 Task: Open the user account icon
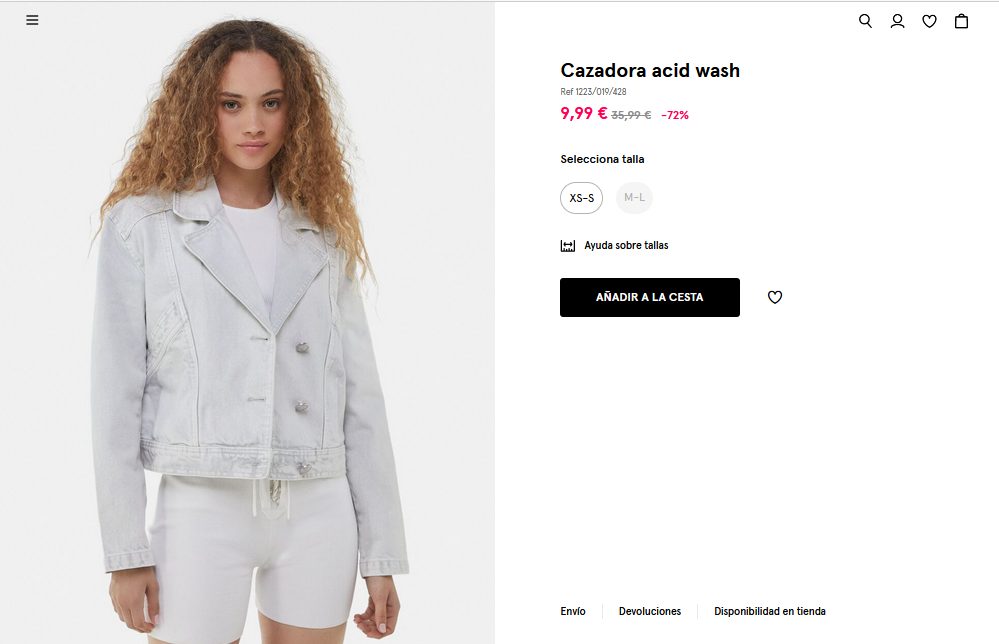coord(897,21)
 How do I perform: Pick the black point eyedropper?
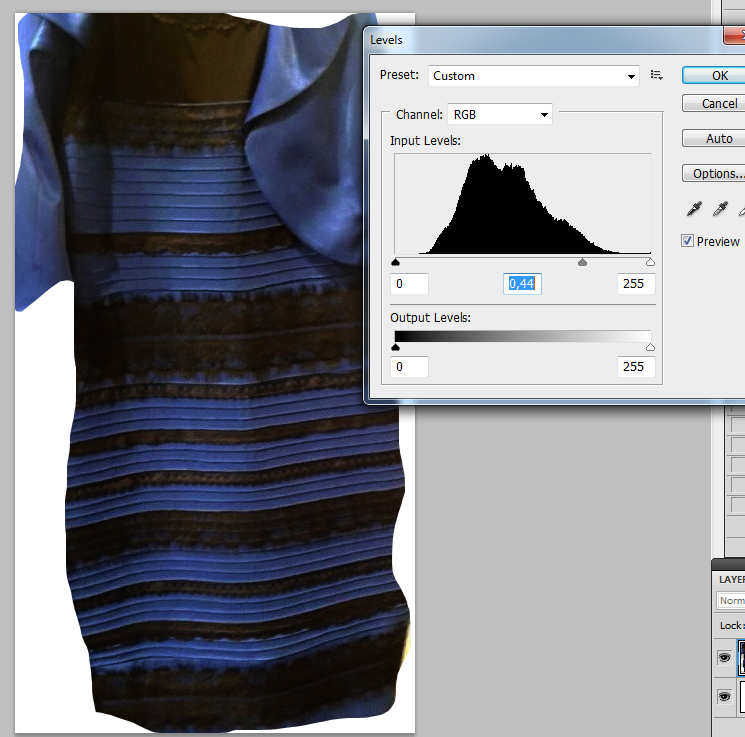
■ ■ ■ ■ ■
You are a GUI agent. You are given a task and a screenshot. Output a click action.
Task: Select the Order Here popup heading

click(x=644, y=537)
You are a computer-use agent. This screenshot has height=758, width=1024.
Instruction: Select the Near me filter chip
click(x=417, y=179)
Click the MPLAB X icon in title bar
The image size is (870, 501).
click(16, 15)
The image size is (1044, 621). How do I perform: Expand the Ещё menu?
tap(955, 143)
■ ■ ■ ■ ■
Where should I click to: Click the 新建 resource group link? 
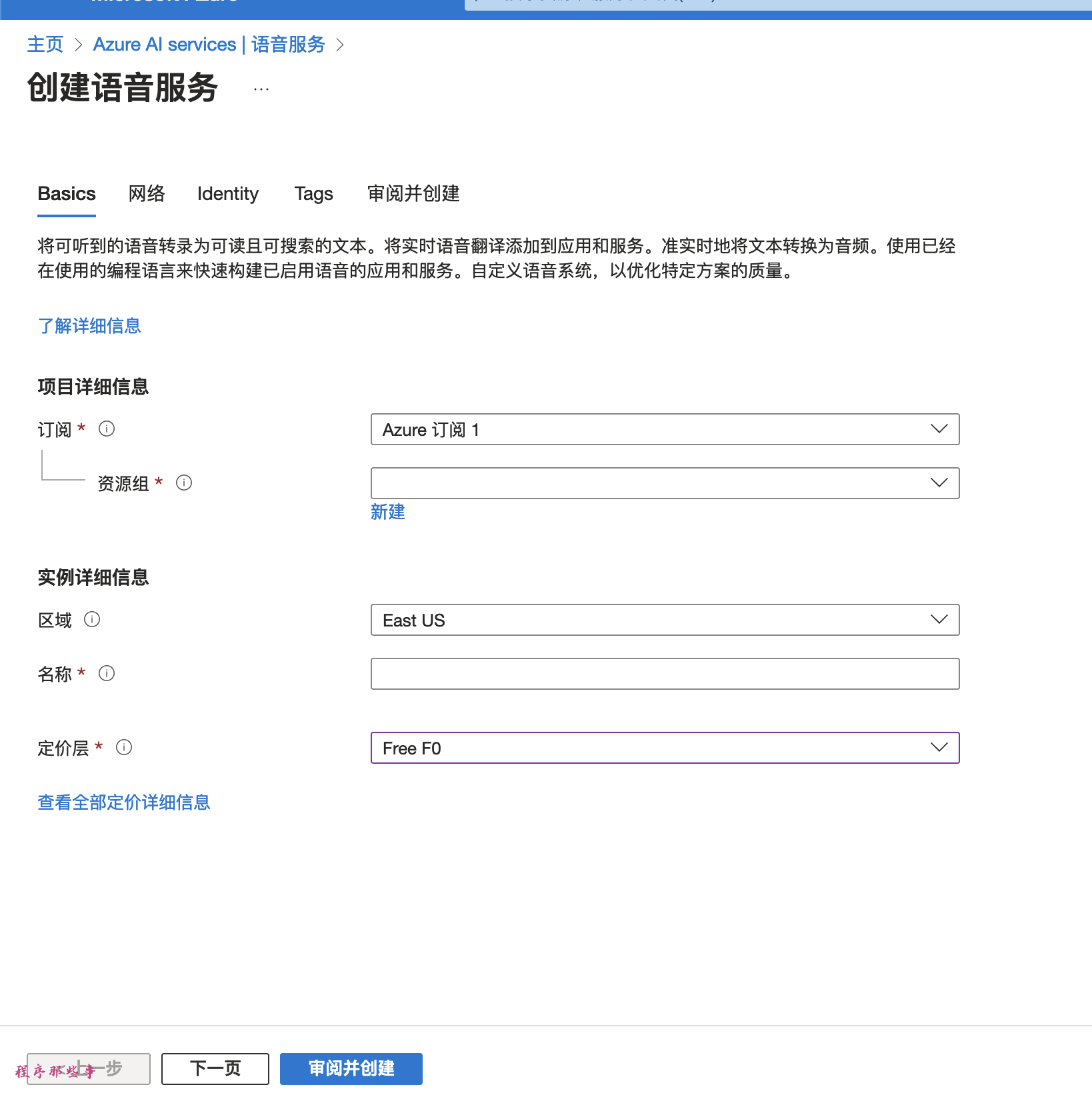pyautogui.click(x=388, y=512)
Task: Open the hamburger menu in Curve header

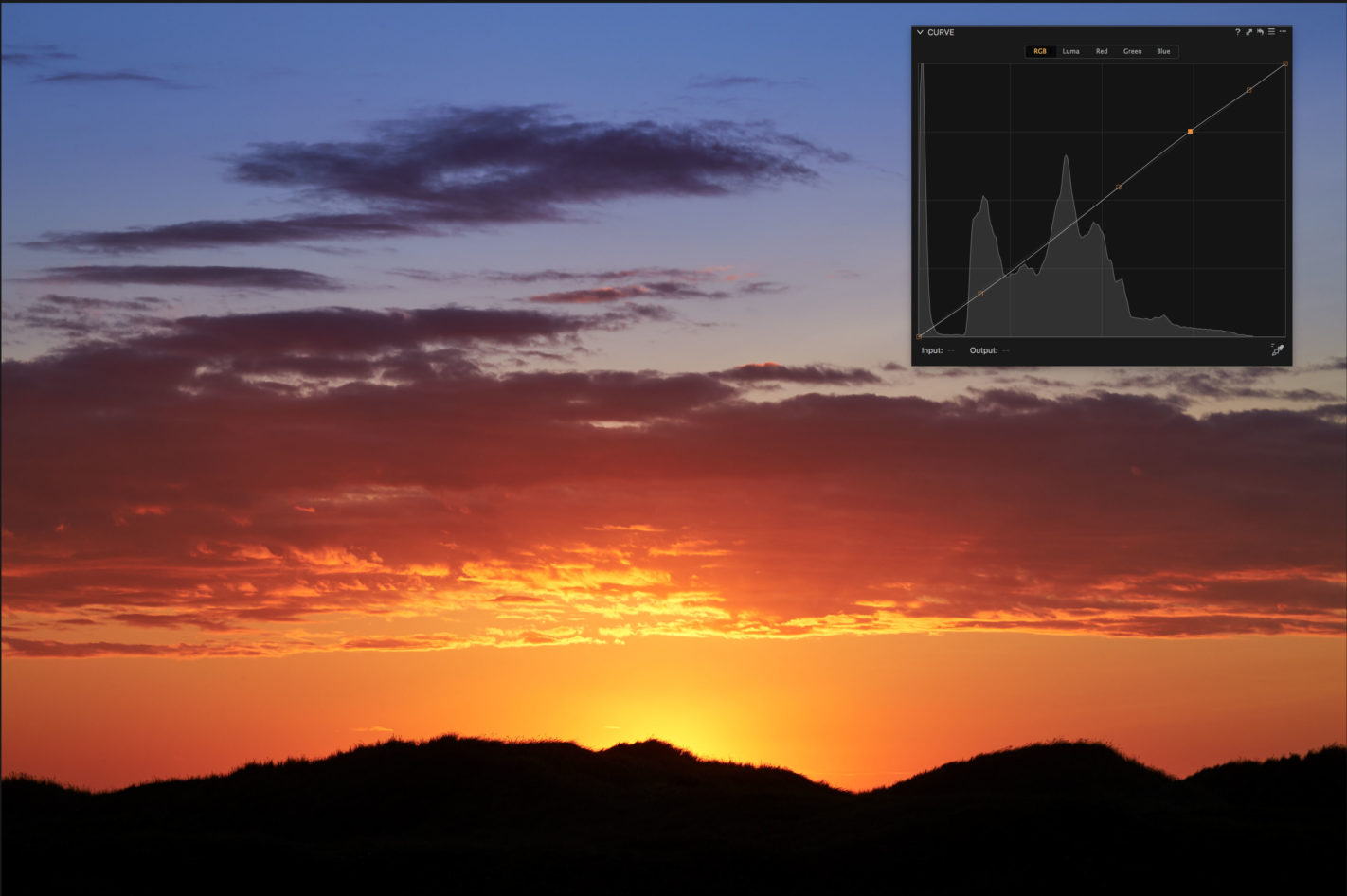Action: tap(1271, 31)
■ ■ ■ ■ ■
_REQUIRED ACTION_: Your reply should be a single number: the count of lines above that contain the word "agent".

_RESPONSE AREA_: 2